It’s Sunday afternoon, and I’m decompressing. It was a busy week.

We had TIME FOR THREE here this week, who played in our Intersections series. They got a good REVIEW in our local paper, The Record. The end of the review is really funny to me though. The reviewer comments that the orchestra didn’t have enough to do during the concert:

“Perhaps this show belonged with the symphony’s Pops series (where I would probably go see Tf3 again for all the froth and fun). While applauding Outwater’s efforts to challenge the boundaries of symphonic music in this series, I vote for more intersection and less wallpaper.”

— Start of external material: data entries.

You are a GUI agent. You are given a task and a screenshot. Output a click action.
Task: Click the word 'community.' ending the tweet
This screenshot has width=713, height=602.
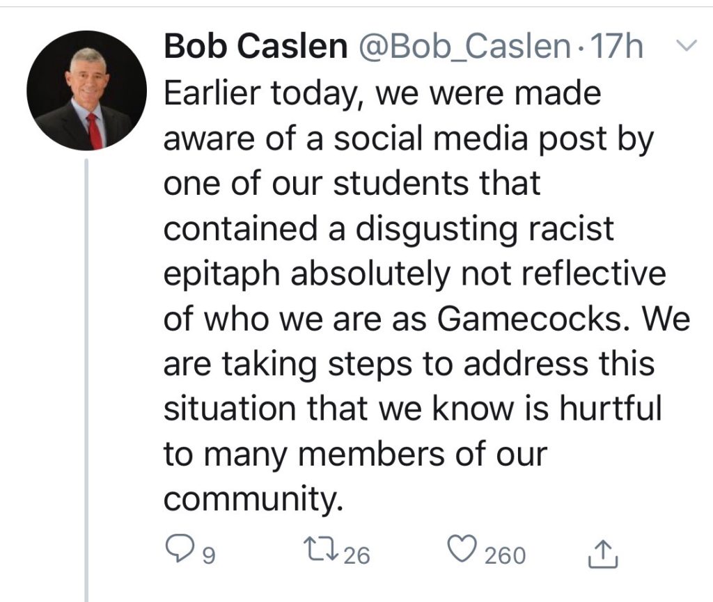click(253, 499)
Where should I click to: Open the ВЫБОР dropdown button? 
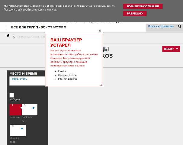(x=171, y=49)
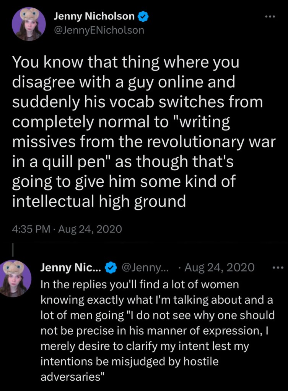Click the truncated 'Jenny Nic...' reply name
This screenshot has height=391, width=288.
(71, 268)
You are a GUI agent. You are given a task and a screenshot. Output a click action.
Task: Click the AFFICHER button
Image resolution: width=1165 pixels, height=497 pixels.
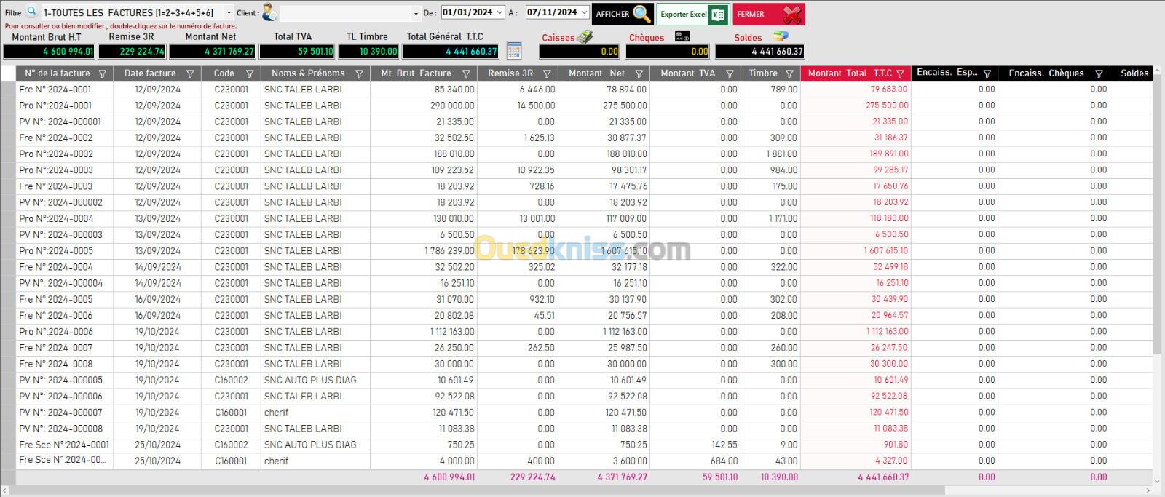[x=621, y=14]
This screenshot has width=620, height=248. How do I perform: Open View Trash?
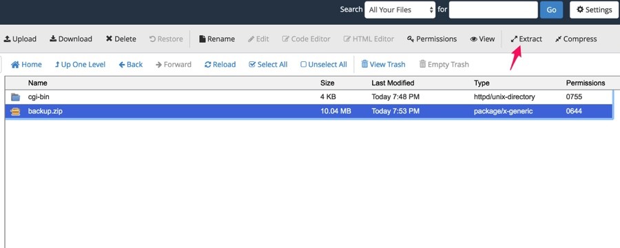coord(383,64)
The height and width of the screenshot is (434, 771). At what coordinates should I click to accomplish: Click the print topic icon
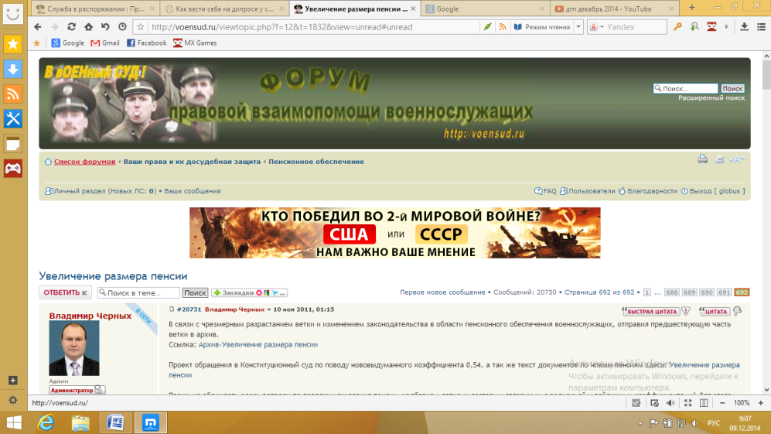(x=702, y=159)
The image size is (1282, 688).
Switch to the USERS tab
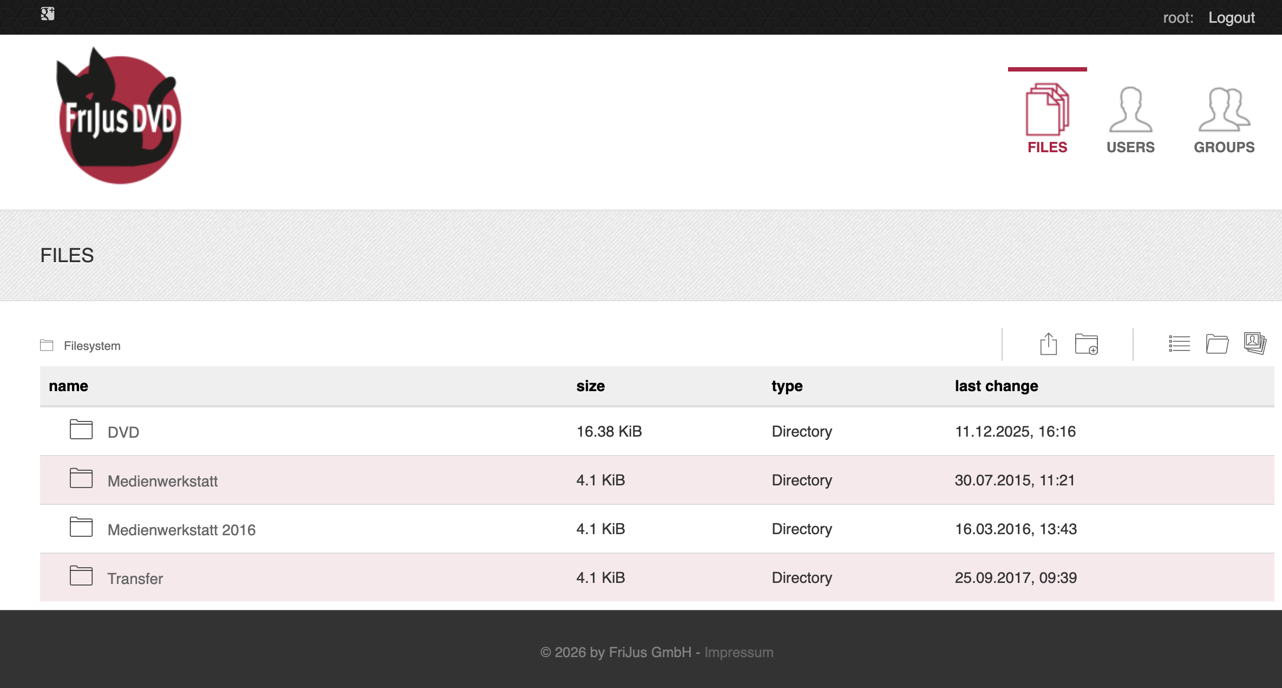click(1130, 120)
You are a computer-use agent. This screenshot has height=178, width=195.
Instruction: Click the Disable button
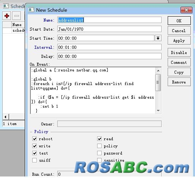[x=179, y=53]
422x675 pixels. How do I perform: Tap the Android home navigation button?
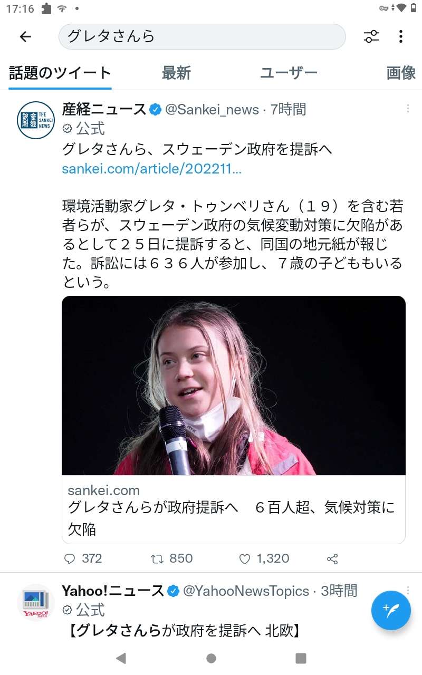click(x=211, y=658)
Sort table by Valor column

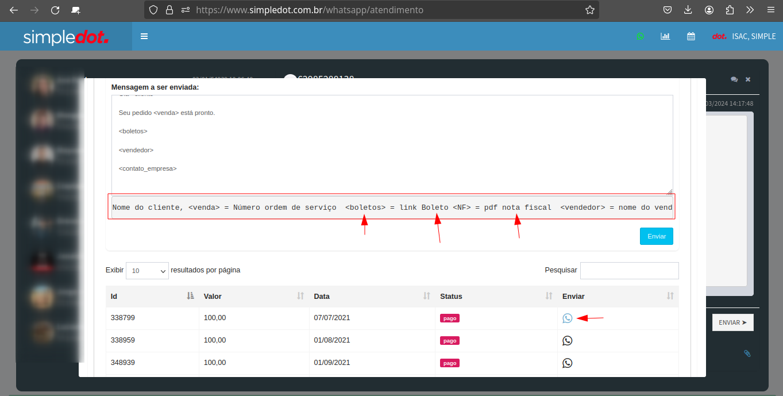(x=253, y=296)
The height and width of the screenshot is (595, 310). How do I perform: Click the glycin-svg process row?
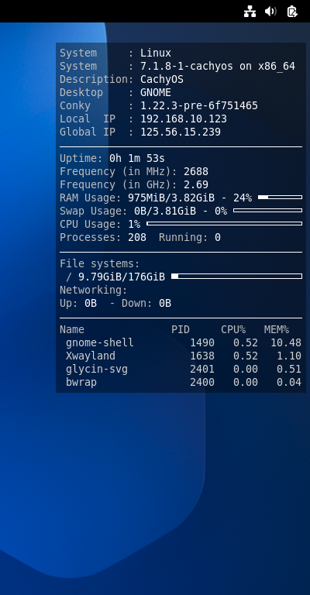[181, 370]
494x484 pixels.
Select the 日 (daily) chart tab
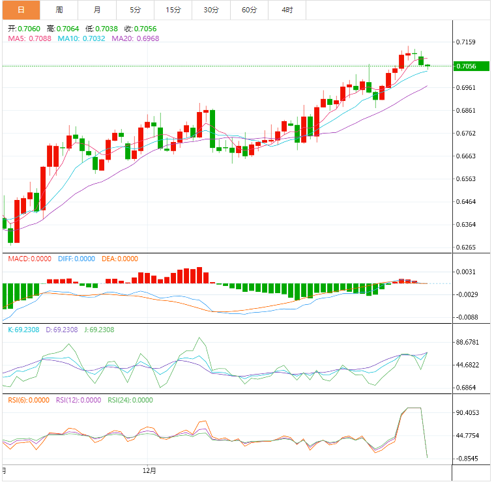pos(20,10)
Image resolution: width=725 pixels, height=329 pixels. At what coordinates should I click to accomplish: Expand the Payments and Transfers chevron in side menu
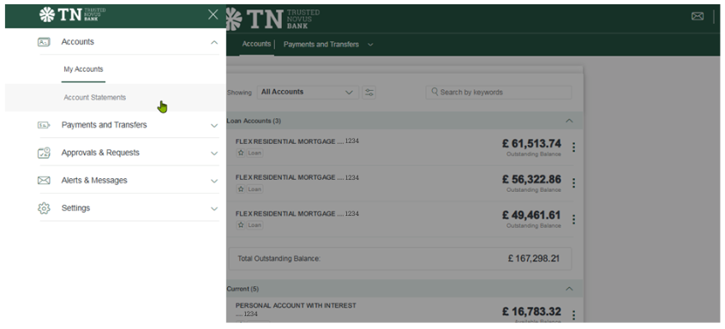214,126
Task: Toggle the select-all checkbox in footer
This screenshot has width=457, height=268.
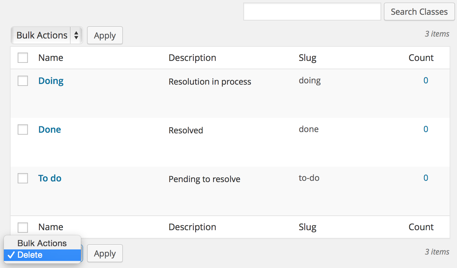Action: 23,227
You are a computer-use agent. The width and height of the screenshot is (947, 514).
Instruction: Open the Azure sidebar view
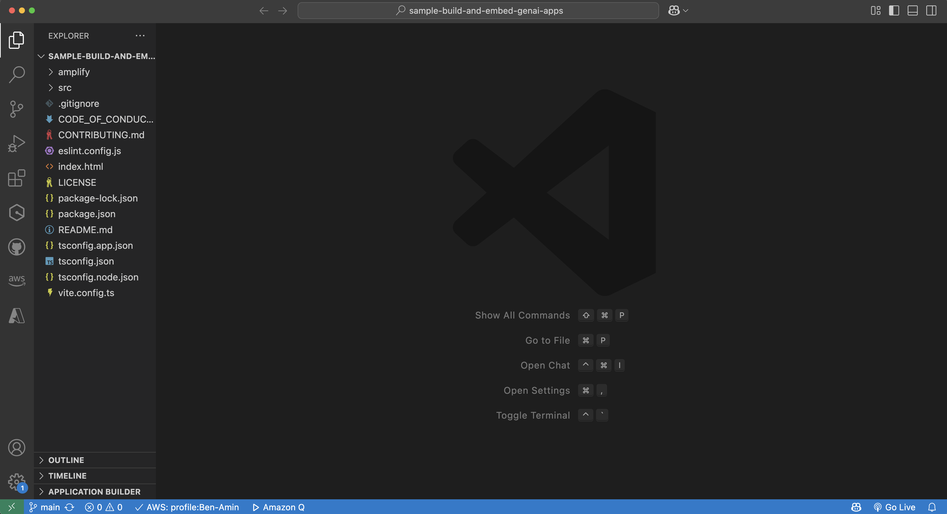pyautogui.click(x=16, y=315)
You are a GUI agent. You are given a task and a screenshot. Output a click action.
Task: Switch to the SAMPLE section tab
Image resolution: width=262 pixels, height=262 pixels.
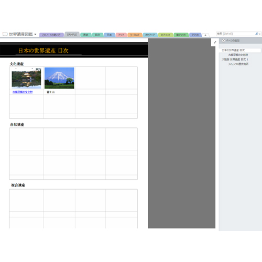click(x=72, y=35)
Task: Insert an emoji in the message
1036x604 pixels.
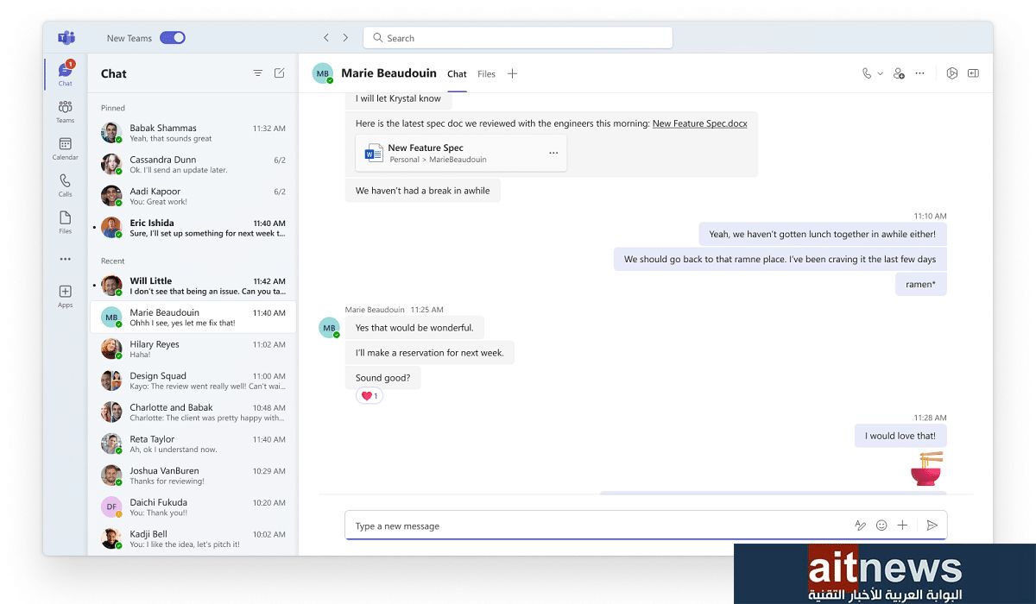Action: pos(881,525)
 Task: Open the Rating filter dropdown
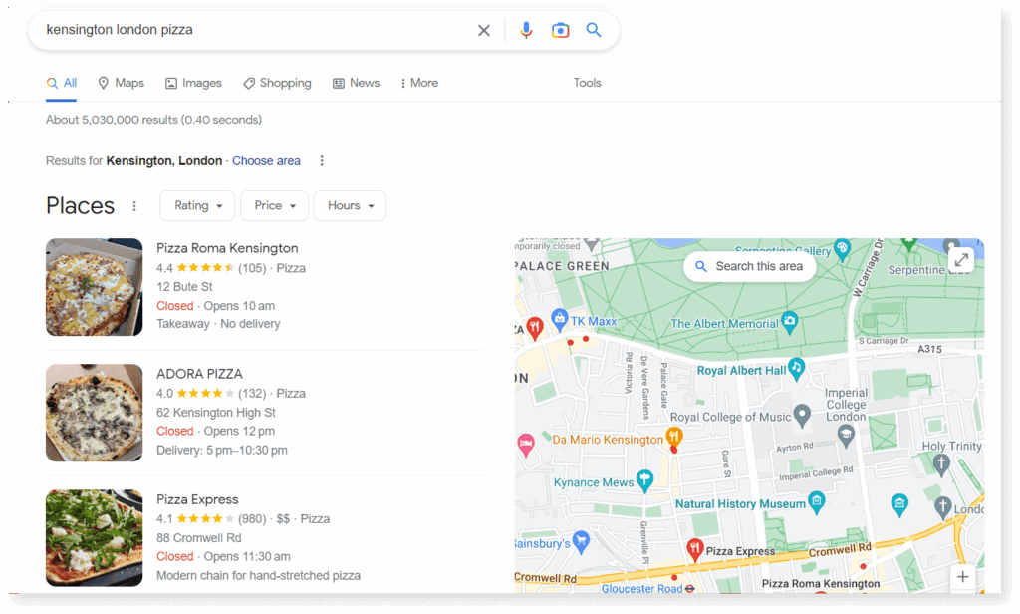(196, 205)
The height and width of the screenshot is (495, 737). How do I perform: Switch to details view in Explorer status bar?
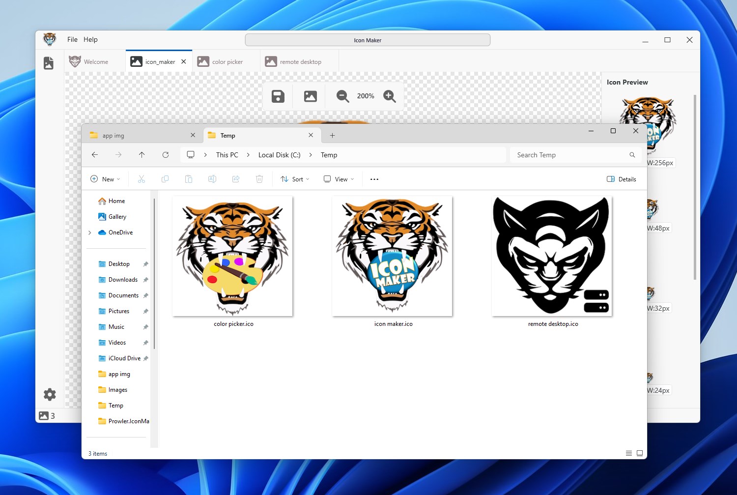[629, 453]
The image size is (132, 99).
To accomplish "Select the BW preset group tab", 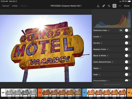I will click(3, 93).
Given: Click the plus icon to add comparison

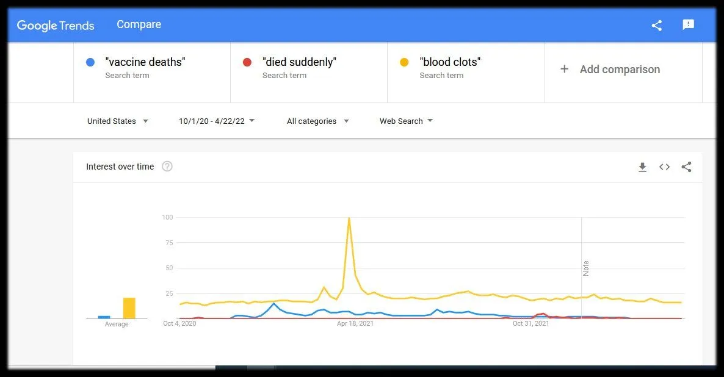Looking at the screenshot, I should (565, 70).
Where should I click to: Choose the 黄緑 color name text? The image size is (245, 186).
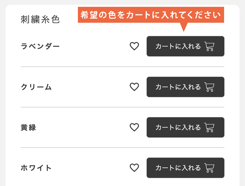(28, 128)
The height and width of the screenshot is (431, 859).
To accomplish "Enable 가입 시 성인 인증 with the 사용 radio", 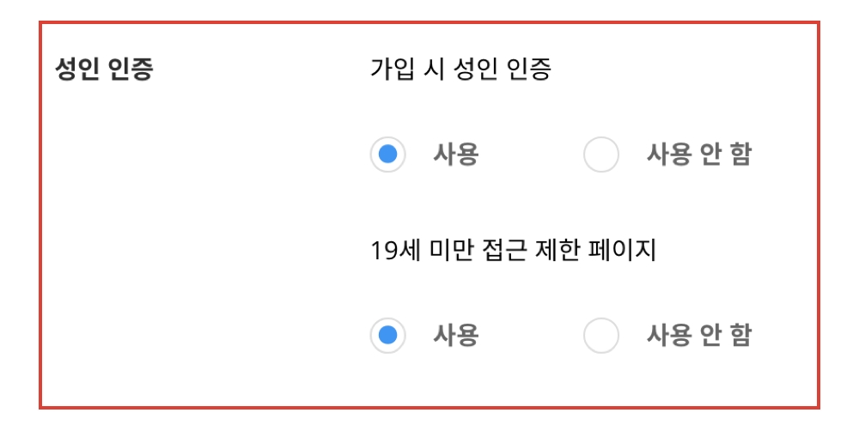I will point(387,155).
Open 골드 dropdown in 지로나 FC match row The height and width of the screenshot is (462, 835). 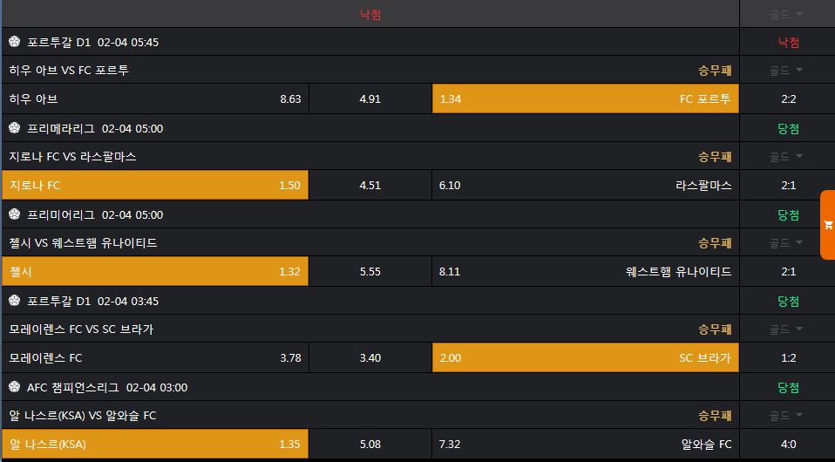click(786, 157)
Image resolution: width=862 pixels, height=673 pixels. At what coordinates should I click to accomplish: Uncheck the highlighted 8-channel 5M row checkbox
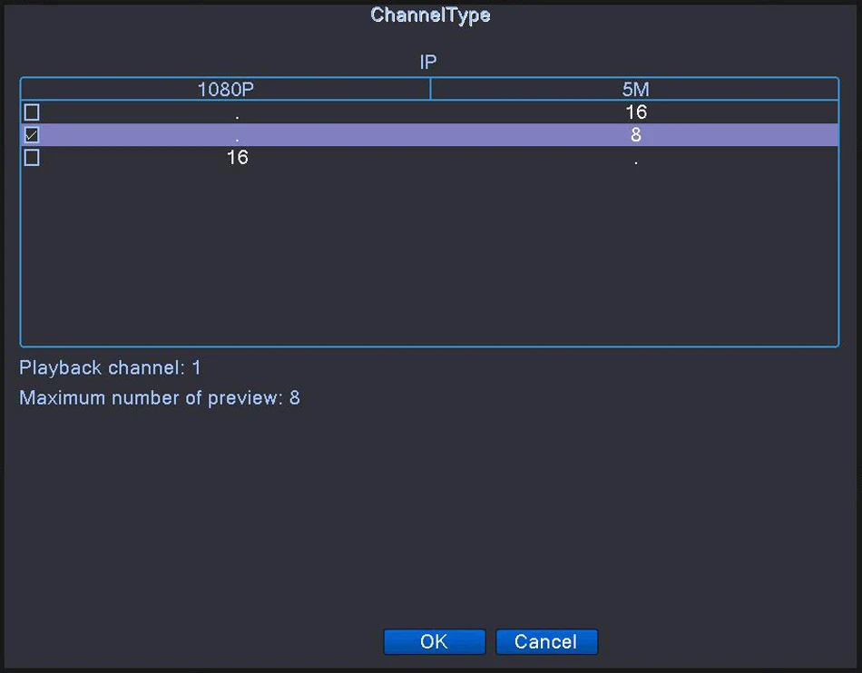tap(32, 135)
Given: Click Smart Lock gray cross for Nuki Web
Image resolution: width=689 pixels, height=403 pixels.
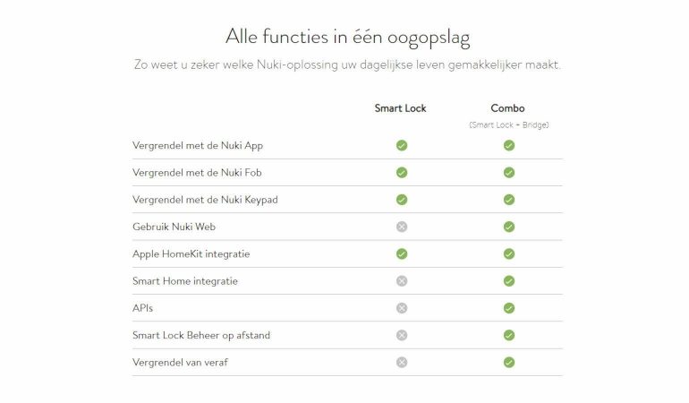Looking at the screenshot, I should (402, 227).
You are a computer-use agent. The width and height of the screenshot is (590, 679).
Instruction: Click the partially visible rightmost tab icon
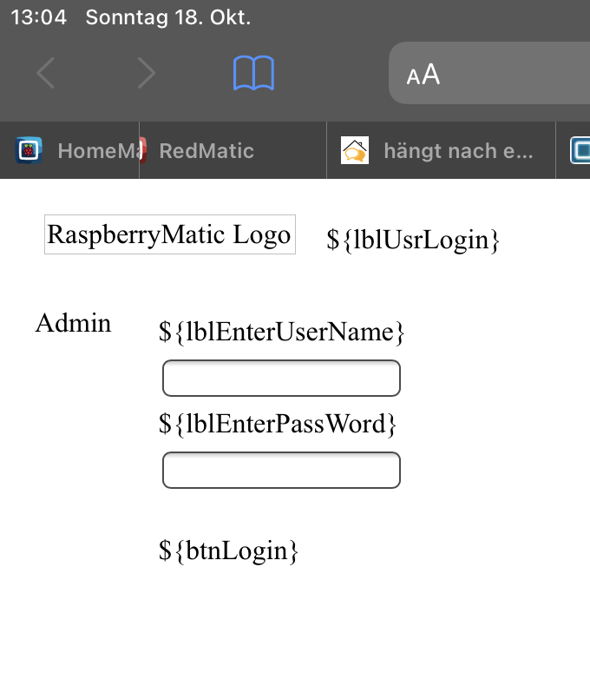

Now I happen to agree strongly with the reviewer that the orchestra didn’t do enough. It’s a problem with Time for Three … they don’t have enough charts yet. They’re working on it. Even so, I couldn’t resist bringing them to KW asap., despite the fact that the orchestra would be sitting most of the time. In an ideal situation, the orchestra should have had more to do. No doubt.

But what’s funny to me is that he’s suggesting what does and doesn’t belong in the INTERSECTIONS series, a format I INVENTED only four concerts ago! That’s kind of cool — it must mean that the four shows that we’ve done already have a common vibe …

The real intention is that INTERSECTIONS is a completely flexible format, and that includes some concerts where the orchestra plays a lot (like the electronica show earlier this year) and sometimes not so much. It’s about whatever is new, interesting. In the case of Time for Three, the music they play is an intersection: it’s impossible to categorize as bluegrass, classical, country, hip-hop, etc. That’s why I think they belong in this series.

At any rate, this particular critical response shows the human need to categorize art, which is not what art is about, ultimately. But that tension has been around since the beginning of criticism.

There were some extra events around this concert, including an apres-concert gathering at the Jane Bond in Waterloo. Good turnout of musicians, staff, and audience. And we had a party at my place earlier in the week to attract new folks to the KWS. It was a younger crowd, and they got to hear Time for Three up close. Here’s a video of them playing for the party. It was their first time as a group in Canada, but they chose the right music to impress the Canadians! Soon they’ll figure out it’s not “Tom Horton’s” and then they’ll really be in business.